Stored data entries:
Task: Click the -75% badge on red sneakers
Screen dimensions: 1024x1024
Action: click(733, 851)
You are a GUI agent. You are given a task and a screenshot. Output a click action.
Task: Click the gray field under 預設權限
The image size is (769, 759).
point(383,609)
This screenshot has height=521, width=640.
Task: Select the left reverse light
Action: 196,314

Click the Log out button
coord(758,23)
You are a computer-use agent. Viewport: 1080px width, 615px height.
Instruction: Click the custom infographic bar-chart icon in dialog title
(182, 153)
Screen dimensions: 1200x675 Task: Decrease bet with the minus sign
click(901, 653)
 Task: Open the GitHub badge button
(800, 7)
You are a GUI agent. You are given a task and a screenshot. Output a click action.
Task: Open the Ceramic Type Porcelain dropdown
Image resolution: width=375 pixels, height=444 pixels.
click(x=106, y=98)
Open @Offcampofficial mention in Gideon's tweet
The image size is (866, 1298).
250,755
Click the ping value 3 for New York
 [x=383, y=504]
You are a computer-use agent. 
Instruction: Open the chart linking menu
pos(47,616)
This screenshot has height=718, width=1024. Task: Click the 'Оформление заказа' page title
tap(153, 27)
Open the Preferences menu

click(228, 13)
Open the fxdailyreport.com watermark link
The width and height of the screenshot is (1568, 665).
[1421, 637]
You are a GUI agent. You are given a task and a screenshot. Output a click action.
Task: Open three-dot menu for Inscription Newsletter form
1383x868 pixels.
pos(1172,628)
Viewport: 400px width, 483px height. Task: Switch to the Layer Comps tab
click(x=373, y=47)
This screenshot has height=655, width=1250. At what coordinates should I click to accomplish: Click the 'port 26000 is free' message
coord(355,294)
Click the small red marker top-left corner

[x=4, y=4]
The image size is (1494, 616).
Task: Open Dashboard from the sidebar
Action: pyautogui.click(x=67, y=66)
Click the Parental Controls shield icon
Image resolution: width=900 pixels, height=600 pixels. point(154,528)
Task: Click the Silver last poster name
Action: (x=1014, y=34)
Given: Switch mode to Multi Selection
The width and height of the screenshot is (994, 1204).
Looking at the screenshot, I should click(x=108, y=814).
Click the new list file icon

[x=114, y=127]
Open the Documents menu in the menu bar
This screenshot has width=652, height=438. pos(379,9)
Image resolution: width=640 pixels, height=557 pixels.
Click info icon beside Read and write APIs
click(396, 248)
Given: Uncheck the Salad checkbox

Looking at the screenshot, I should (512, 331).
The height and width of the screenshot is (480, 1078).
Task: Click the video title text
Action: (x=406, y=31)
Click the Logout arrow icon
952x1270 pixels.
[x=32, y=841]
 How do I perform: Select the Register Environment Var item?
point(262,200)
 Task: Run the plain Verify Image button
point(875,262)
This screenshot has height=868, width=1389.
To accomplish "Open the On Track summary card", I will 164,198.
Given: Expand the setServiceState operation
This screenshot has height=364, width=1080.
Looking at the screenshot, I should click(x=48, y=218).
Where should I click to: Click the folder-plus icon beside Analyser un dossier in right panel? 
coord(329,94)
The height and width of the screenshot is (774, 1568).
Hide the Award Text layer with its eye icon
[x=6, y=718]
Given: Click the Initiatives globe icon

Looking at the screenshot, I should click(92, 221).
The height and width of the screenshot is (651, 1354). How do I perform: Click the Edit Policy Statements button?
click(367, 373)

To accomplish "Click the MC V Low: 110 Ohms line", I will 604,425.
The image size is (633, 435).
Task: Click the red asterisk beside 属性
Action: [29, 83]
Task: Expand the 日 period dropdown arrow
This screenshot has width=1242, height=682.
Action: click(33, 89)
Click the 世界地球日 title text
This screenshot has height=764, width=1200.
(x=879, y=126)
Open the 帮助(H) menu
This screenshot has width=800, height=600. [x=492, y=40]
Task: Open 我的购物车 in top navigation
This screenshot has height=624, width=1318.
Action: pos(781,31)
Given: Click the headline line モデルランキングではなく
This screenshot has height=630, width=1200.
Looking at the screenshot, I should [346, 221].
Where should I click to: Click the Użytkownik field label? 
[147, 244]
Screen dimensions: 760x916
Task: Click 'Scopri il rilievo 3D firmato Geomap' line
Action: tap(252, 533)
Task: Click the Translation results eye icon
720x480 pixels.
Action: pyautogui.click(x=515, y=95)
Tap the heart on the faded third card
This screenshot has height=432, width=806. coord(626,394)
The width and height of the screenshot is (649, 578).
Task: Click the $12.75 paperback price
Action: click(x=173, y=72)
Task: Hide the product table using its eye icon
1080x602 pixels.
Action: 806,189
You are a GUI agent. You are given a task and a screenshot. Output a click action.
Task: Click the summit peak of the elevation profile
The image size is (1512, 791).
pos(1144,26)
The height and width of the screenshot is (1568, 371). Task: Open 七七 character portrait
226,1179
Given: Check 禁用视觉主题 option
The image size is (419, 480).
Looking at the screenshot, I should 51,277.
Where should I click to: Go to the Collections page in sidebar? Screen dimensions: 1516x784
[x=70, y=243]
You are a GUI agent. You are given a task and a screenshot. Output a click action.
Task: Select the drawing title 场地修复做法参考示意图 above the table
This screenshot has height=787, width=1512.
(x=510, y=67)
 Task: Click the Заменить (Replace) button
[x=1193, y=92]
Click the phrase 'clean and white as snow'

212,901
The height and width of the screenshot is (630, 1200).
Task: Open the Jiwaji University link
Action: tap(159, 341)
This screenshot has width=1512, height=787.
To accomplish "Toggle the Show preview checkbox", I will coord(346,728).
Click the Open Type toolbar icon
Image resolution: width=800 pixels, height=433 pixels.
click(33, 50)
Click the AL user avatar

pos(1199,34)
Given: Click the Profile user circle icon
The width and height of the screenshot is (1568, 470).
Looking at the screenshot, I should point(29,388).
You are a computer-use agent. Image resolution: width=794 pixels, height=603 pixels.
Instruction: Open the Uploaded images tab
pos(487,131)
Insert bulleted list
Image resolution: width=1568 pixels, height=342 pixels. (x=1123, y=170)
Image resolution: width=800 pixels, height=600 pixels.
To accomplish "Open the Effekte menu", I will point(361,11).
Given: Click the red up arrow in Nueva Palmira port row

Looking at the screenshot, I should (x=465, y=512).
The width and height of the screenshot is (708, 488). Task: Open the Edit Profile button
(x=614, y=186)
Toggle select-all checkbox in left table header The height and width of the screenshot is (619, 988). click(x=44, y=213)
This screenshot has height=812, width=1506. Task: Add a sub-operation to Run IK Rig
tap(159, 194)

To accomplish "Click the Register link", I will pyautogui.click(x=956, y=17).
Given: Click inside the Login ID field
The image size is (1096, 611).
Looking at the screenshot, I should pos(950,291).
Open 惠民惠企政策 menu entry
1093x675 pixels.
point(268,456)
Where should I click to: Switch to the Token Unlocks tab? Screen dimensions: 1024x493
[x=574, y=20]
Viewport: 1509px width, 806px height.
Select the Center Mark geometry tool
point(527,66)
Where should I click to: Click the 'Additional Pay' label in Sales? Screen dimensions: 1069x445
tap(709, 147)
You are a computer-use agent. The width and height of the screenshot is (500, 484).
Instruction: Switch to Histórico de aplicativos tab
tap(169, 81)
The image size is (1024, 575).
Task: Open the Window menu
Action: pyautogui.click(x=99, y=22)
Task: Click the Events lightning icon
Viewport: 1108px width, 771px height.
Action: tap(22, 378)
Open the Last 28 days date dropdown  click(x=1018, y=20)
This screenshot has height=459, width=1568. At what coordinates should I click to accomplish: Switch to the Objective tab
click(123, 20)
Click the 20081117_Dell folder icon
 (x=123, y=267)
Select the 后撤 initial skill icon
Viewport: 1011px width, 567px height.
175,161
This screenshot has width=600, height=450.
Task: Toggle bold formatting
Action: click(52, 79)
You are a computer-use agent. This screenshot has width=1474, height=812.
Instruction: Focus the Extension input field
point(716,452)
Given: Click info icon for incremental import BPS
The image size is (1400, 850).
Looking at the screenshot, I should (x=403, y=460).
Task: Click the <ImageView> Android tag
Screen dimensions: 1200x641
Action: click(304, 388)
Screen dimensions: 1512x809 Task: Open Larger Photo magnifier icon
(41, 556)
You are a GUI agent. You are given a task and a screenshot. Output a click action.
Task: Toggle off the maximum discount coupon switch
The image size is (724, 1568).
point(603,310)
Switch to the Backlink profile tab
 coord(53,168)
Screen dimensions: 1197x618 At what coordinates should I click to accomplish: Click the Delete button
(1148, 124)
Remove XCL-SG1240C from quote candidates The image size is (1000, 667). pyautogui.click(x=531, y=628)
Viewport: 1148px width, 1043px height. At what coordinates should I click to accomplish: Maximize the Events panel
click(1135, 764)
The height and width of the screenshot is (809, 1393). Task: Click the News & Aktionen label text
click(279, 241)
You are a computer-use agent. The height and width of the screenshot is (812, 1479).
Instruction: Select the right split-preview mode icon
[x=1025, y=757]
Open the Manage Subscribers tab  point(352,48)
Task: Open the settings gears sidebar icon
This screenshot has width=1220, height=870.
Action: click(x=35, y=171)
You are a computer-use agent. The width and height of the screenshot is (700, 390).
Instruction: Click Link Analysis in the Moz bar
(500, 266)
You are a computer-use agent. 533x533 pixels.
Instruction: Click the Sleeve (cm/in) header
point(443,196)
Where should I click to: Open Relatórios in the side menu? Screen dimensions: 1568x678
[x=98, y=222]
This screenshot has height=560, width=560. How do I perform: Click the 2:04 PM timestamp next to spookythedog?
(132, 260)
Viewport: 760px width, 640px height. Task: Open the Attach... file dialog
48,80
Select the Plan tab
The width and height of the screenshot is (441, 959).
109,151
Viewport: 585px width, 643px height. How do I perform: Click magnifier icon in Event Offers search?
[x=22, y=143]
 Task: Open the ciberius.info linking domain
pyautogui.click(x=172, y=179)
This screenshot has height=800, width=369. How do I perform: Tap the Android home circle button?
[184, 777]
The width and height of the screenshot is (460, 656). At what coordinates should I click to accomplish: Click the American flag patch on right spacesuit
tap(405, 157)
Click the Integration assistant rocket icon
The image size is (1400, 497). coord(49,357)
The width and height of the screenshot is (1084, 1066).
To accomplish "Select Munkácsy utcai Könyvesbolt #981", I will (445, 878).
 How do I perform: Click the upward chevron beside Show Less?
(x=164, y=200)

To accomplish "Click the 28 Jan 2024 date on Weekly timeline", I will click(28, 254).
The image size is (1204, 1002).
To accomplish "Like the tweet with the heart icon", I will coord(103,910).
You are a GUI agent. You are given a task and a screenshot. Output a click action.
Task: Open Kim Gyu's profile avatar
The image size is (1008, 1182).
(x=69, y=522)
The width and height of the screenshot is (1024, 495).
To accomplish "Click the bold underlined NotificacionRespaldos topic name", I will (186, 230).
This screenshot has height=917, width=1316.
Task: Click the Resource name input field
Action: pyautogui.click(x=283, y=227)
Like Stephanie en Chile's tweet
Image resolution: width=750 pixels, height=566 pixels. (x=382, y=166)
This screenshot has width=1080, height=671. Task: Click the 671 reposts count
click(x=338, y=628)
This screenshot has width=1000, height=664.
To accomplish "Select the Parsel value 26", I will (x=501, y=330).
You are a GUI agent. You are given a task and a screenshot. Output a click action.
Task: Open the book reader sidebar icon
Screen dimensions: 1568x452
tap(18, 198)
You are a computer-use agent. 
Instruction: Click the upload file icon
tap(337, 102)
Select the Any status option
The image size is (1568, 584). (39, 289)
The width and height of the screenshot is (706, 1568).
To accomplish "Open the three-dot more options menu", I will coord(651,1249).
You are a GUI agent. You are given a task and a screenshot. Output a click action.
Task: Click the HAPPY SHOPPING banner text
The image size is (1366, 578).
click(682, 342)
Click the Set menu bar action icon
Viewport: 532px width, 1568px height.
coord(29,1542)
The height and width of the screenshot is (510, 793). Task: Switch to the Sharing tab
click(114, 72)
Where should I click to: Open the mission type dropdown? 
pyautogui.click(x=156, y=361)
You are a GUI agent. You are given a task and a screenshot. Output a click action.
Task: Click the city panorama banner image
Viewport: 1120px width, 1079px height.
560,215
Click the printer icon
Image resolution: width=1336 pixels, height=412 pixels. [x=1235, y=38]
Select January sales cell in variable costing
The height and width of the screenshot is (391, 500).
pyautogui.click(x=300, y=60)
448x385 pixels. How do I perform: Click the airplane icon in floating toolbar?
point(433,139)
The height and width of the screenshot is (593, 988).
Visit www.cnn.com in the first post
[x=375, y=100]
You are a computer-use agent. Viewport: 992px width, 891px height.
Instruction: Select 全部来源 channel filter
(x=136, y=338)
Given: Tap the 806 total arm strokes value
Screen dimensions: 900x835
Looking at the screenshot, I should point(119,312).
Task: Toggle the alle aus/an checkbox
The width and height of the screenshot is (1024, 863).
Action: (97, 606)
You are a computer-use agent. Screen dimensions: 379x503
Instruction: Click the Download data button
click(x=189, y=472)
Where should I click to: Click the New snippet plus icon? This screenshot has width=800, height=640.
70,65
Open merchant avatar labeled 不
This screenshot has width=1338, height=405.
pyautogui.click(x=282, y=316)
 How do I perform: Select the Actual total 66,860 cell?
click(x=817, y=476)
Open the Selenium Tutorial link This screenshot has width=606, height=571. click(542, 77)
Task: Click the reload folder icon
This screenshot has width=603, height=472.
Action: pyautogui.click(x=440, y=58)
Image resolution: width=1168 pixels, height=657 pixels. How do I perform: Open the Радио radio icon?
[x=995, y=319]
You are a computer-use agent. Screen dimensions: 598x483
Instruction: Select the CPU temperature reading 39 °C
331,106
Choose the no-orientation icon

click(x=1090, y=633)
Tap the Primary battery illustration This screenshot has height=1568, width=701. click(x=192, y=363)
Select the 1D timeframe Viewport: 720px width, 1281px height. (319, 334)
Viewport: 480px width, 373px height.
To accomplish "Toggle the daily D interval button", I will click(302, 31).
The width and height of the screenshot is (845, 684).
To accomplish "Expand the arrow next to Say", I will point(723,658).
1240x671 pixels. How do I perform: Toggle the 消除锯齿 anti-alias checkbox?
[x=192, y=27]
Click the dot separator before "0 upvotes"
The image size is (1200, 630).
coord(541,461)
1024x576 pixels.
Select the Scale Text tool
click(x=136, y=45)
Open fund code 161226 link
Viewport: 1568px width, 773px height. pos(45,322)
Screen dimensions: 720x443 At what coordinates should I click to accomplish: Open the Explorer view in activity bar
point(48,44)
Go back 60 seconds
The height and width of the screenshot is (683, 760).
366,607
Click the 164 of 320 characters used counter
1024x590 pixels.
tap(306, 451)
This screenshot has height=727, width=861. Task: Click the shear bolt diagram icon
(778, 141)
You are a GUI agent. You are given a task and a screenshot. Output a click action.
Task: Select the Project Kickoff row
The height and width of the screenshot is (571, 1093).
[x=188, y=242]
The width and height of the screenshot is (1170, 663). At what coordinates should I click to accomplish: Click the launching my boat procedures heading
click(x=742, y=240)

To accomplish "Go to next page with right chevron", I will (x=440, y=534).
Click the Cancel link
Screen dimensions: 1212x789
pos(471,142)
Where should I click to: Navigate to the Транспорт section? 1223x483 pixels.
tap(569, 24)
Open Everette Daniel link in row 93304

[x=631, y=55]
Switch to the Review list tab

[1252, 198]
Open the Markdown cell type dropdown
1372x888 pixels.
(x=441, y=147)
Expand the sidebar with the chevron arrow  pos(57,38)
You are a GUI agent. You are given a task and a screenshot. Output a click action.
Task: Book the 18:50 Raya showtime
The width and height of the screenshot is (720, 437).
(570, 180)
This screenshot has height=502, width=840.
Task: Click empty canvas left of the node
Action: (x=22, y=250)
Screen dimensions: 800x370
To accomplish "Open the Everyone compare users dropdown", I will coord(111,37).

* PROMPT: Using the entries above, state the number of lines that include "banner". Add nothing else.

* COMPLETED TASK: 2